### Problem requirements
Please work out how many lines in the records below include the word "accomplish", and reply with that number only.

*** Opening of Exercise inputs ***

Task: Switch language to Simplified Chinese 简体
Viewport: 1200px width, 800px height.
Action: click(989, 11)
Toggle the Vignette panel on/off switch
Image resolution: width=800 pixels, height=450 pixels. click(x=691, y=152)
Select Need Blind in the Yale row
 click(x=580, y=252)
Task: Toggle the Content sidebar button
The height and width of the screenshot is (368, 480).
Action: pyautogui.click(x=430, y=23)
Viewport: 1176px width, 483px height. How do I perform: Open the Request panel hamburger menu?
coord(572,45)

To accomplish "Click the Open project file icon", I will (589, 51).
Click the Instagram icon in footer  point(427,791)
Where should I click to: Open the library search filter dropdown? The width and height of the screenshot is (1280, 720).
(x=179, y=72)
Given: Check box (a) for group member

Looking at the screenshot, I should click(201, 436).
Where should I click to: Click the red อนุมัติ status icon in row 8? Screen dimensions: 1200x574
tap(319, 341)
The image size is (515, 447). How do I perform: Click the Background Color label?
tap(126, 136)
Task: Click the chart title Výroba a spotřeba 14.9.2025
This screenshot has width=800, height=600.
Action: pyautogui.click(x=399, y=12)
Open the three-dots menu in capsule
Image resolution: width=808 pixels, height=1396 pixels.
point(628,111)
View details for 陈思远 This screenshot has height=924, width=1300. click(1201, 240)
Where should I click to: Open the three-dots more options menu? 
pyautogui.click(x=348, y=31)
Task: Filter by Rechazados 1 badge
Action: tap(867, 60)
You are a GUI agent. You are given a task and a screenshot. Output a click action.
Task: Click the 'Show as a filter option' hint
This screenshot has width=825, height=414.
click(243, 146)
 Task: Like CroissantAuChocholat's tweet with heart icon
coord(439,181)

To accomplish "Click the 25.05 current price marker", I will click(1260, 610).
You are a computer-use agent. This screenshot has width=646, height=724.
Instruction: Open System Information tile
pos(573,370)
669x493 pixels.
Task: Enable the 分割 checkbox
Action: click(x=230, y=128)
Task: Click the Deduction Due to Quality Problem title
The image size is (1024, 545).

*** Close of Exercise inputs ***

### Finished exercise
2